The Blackout In Congress

Published: Aug 16, 2004

Saturday was the first anniversary of the biggest blackout in North American history, an occasion to reflect on how little Congress has done to make sure the electric power industry does not repeat the same sloppy mistakes that triggered a chain of events that eventually left 50 million people in the United States and Canada without power.

For nearly a year, a few lonely souls - chiefly John Dingell in the House and Maria Cantwell and Jeff Bingaman in the Senate - have tried without success to win a vote on measures that would require mandatory operating standards for the nation's utilities and give the Federal Energy Regulatory Commission the authority to impose penalties on companies that ignore those standards. The standards that now exist are administered by an industry group and are voluntary.
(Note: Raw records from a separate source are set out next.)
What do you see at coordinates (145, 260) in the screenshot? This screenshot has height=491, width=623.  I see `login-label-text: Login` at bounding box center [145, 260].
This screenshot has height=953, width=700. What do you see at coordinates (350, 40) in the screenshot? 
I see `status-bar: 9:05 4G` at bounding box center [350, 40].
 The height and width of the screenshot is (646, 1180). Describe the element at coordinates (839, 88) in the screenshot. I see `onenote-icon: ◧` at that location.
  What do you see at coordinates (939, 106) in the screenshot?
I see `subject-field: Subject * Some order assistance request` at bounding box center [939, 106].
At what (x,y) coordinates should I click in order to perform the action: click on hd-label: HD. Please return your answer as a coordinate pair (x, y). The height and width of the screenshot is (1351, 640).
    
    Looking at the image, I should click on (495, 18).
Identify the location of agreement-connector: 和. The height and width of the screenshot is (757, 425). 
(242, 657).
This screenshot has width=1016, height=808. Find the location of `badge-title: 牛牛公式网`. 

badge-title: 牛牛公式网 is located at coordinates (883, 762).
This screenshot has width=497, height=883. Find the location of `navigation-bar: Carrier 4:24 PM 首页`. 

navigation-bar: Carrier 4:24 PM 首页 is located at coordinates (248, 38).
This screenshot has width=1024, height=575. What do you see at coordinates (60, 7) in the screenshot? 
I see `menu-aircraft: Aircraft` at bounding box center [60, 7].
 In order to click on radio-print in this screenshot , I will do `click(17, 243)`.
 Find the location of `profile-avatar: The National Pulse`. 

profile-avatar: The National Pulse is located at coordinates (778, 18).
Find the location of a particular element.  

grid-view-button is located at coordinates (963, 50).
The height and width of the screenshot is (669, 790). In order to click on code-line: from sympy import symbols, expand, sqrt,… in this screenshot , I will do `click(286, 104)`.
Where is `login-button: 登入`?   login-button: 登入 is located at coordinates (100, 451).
These bills would not address other issues that Congress and whoever occupies the White House will have to deal with in years to come: whether the national grid should be managed differently, how much we ought to invest to make the system more efficient, and even the larger question of whether deregulation has worked the way its architects hoped it would or whether it has simply made companies less accountable.

What the bills would do is make sure that companies trim the trees around their power lines, keep their computers and other machinery in good working order, and maintain good communications with neighboring power systems.

The pork-laden energy bills in Congress include such reliability provisions. But because they seem to be going nowhere, Dingell and Cantwell have offered freestanding measures focusing solely on reliability.

Dingell has now gathered 169 of the 218 signatures he needs to force a floor vote. He deserves help. A good little energy bill should not be held hostage to a big bad one.